▶ [Information provided]:

↓↓↓

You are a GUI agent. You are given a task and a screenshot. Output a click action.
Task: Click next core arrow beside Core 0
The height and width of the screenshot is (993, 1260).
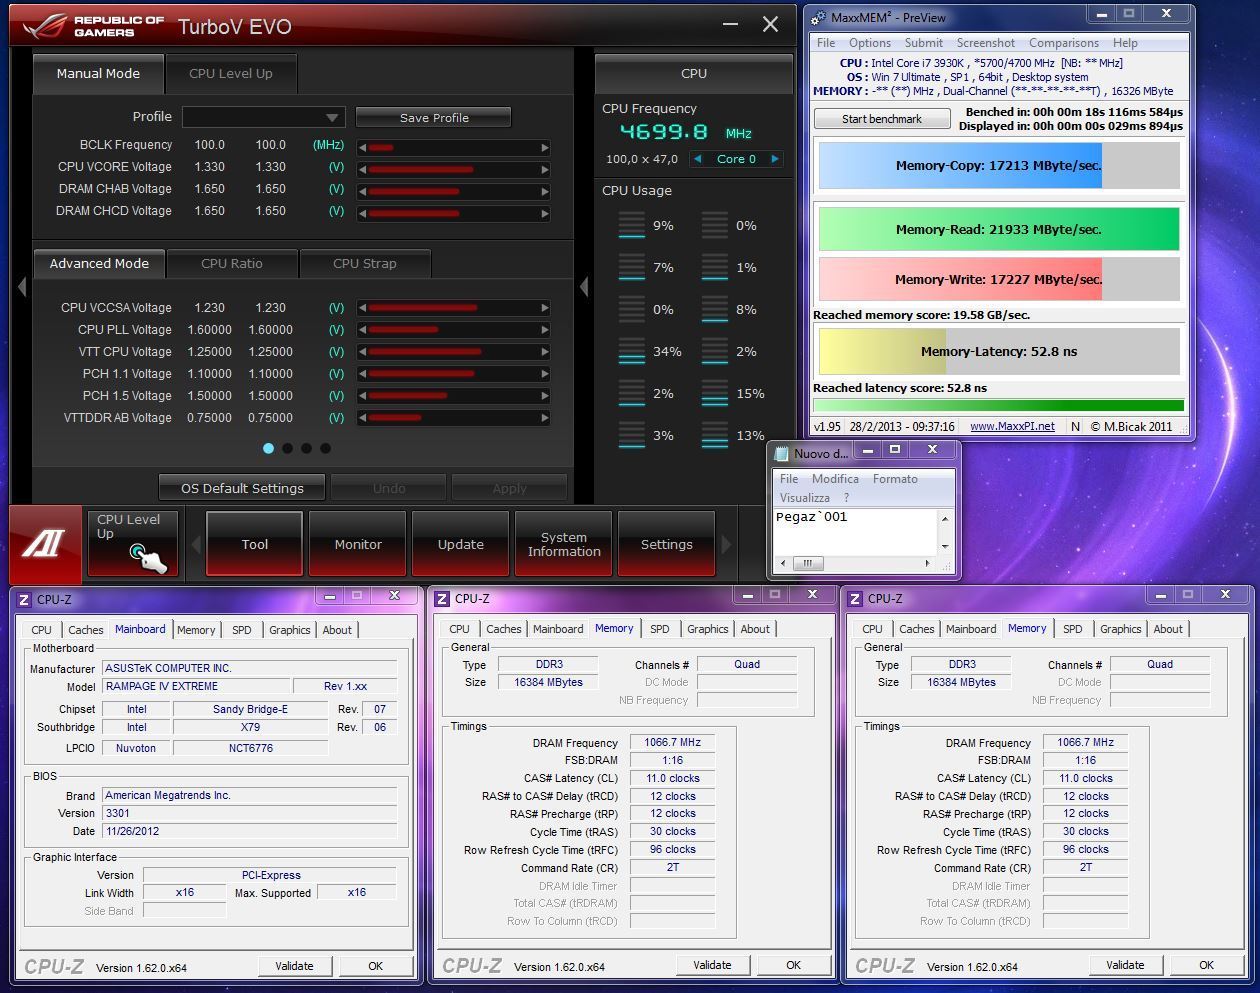point(774,159)
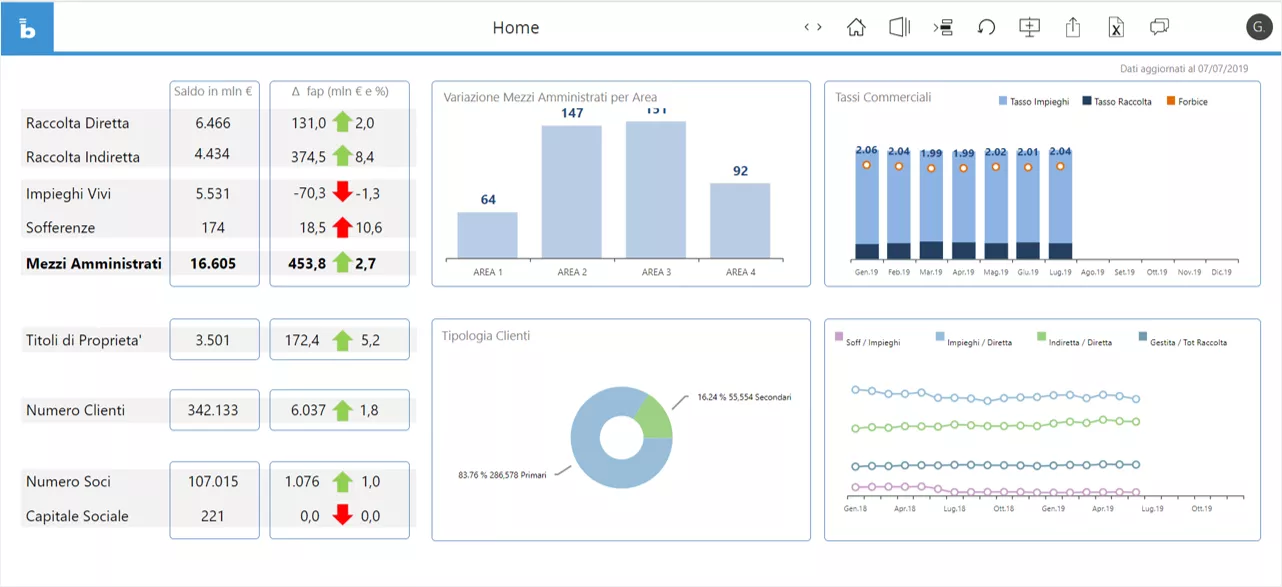Click the green Secondari donut slice
This screenshot has height=587, width=1282.
[651, 416]
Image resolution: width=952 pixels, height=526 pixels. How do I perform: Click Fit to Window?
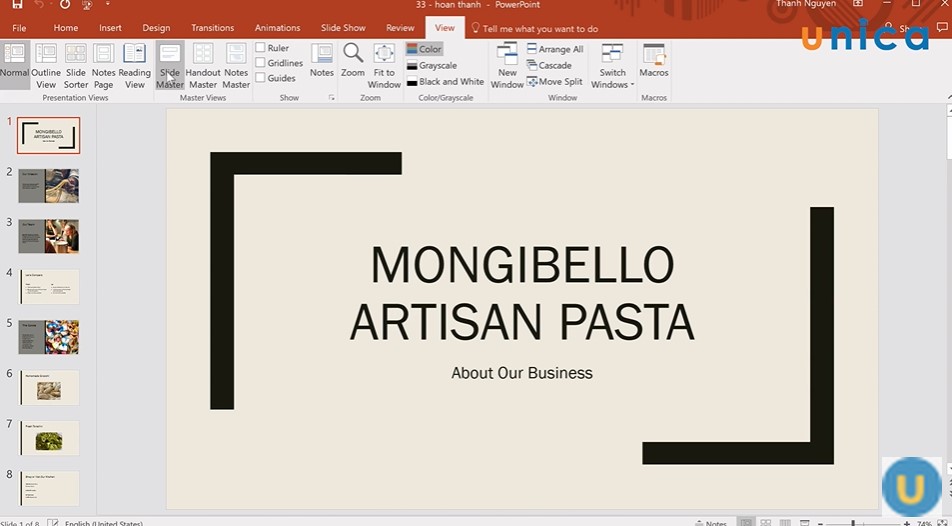pyautogui.click(x=384, y=65)
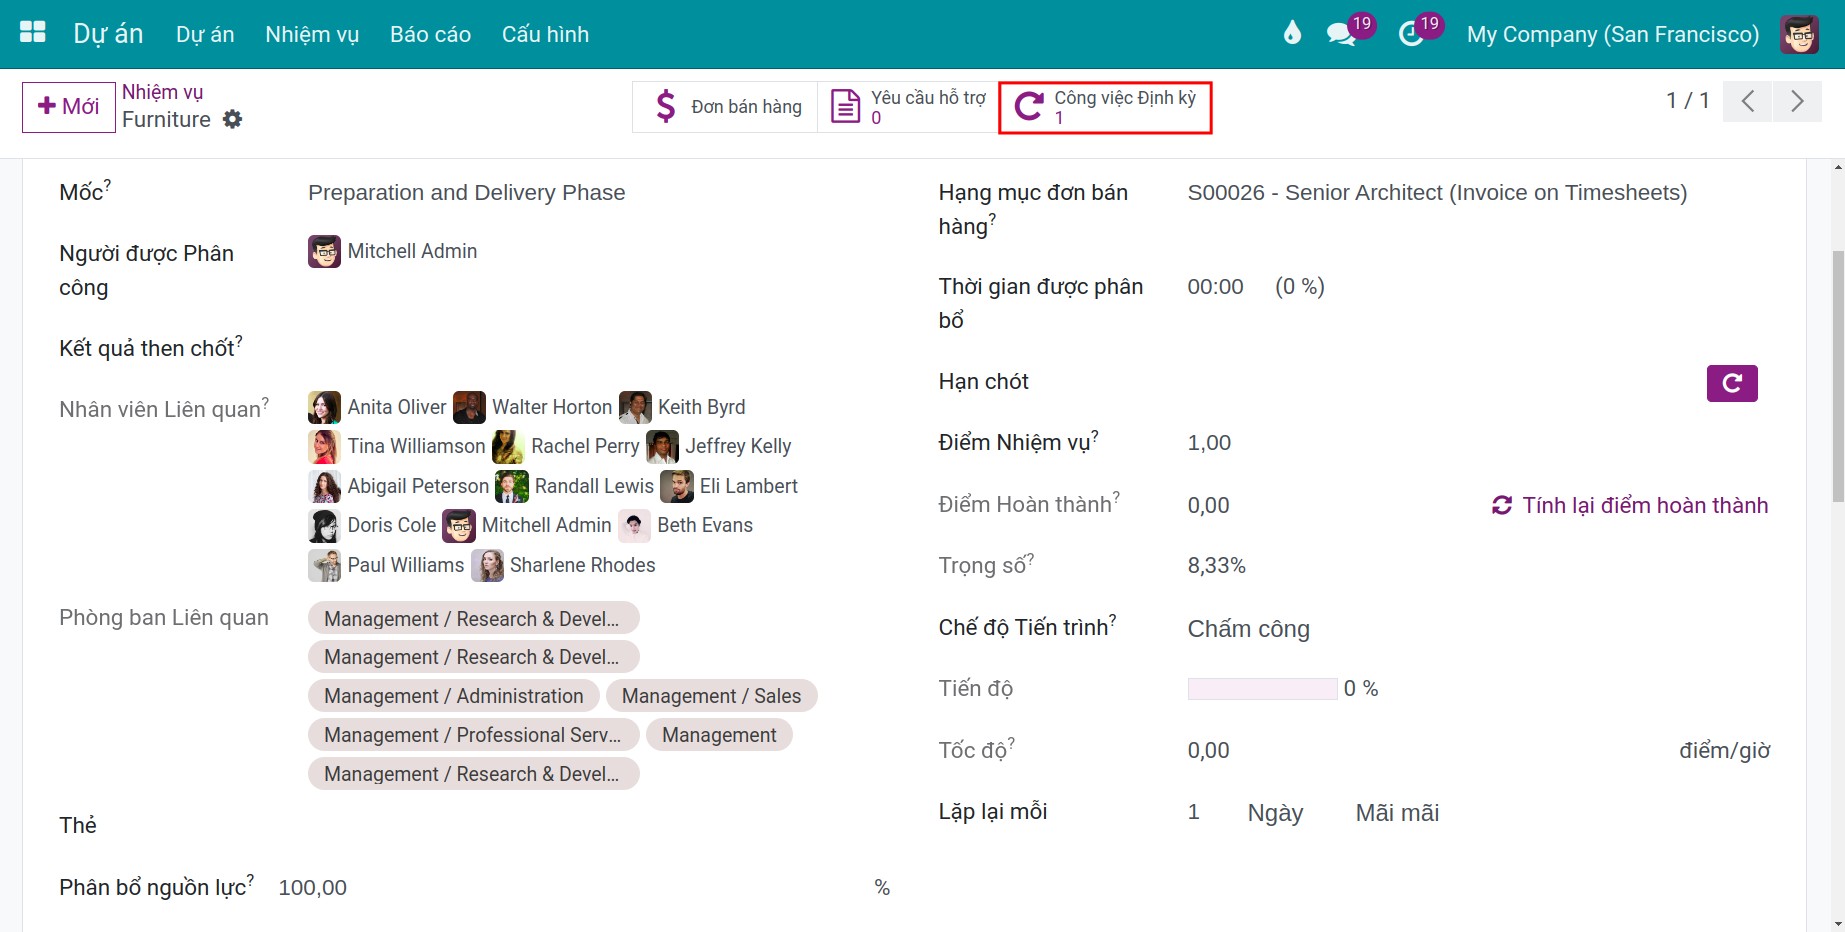The height and width of the screenshot is (932, 1845).
Task: Open the Ngày repeat unit dropdown
Action: point(1275,813)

↑↑↑

▶ [Task item]: Your copy of the entries should be exact and free of pictures.

▶ [Completed task]:
You are a GUI agent. You are given a task and a screenshot. Output a click action.
Task: Click next core arrow beside Core 0
The height and width of the screenshot is (993, 1260).
point(774,159)
Click the green Secondari donut slice
This screenshot has height=587, width=1282.
[651, 416]
Image resolution: width=952 pixels, height=526 pixels. How do I perform: Click Fit to Window?
pyautogui.click(x=384, y=65)
The height and width of the screenshot is (932, 1845).
Task: Open the Ngày repeat unit dropdown
Action: point(1275,813)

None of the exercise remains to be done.